* [Written tasks]
1. Please duplicate the part of the poultry blog post between "More for the" and "just too quiet.", inclusive.
2. Using the poultry blog post, decide whether each statement agrees with it, and support each yes or no with the deciding words quoted from the post: (a) The laying Light Sussex hen produces about six eggs a week. (b) The gander was hard to catch. (c) The flock now includes five pilgrim females.

-- Begin Text excerpt --

Sunday, April 24, 2011

Find me if you can.

Find me if you can.

One of our Light Sussex chooks has started to lay, about 6 eggs a week. The rest shouldn't be too far behind. Initially she laid one a day in the nesting boxes but after a week or so the flow of eggs dried up. Yes, we had progressed from collecting the eggs to find the eggs if you can. She had made her own nest, well camouflaged in the long grass. 

Three eggs
The accommodation is just not up to standard.


We bought another pair of pilgrim goose. 
More for the gaggle

We now have four pilgrim females, five pilgrim ganders, three cross-bred females and a further three young  juvenile cross-bred ganders. The three young cross-bred ganders are destined for the pot someday. The plan was to have one for Easter dinner however he received a last minute reprieve. I had everything ready- almost. I had no trouble catching the gander, these are so quiet you can just pick them up, carried him over to the chopping block where the cleaver was waiting, and the gander just lay there obligingly, with his neck outstretched on the block. He was so peaceful and trusting I just couldn't do it. I must be getting soft, I grew up in an era where killing animals to eat was just one more routine job. These bloody geese are just too quiet.

-- End Text excerpt --
-- Begin Collected data --

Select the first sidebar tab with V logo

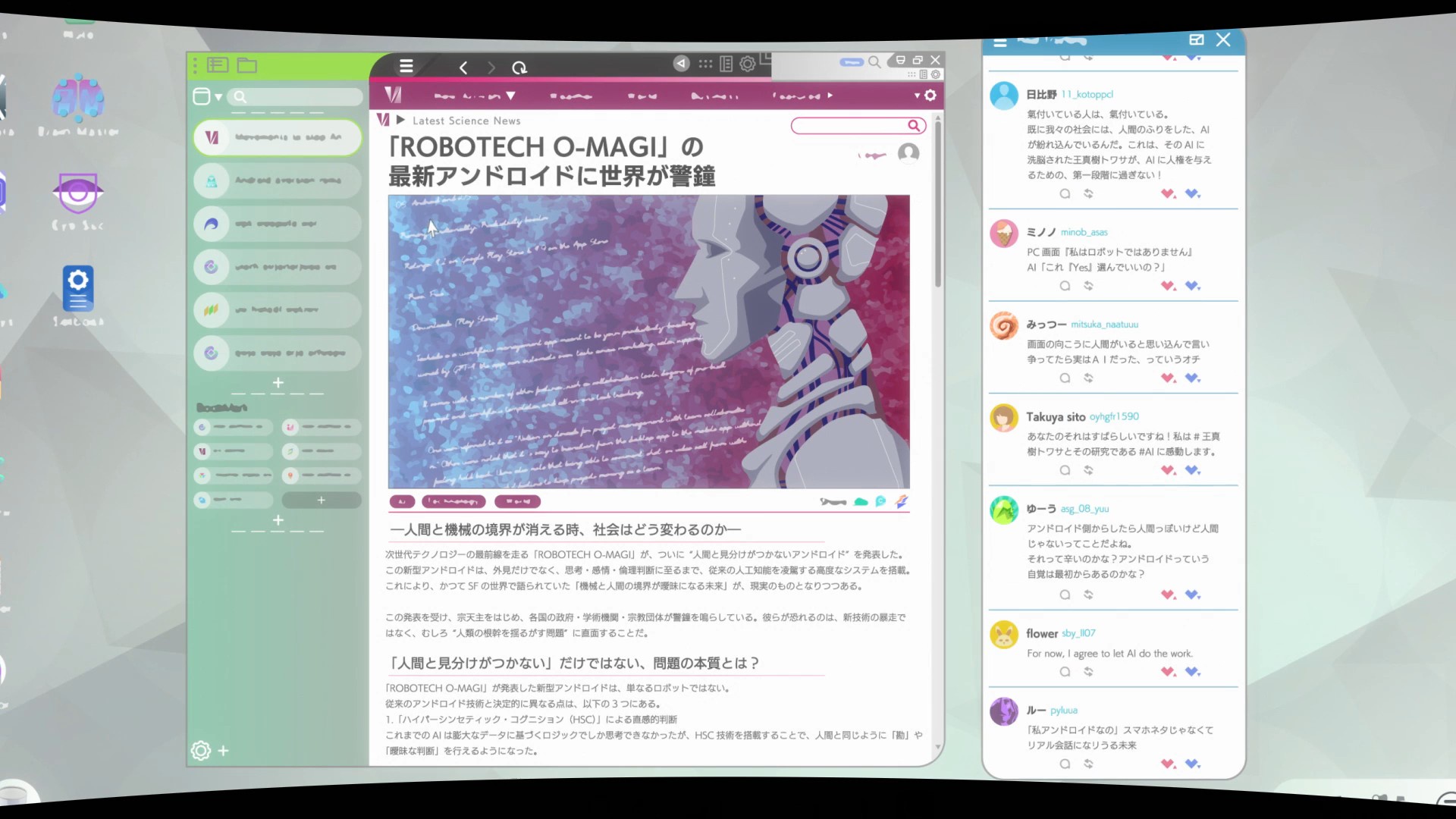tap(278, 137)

-- End Collected data --

* [Solutions by task]
1.
More for the gaggle

We now have four pilgrim females, five pilgrim ganders, three cross-bred females and a further three young  juvenile cross-bred ganders. The three young cross-bred ganders are destined for the pot someday. The plan was to have one for Easter dinner however he received a last minute reprieve. I had everything ready- almost. I had no trouble catching the gander, these are so quiet you can just pick them up, carried him over to the chopping block where the cleaver was waiting, and the gander just lay there obligingly, with his neck outstretched on the block. He was so peaceful and trusting I just couldn't do it. I must be getting soft, I grew up in an era where killing animals to eat was just one more routine job. These bloody geese are just too quiet.

2.
(a) Yes: "about 6 eggs a week"
(b) No: "I had no trouble catching the gander"
(c) No: "We now have four pilgrim females"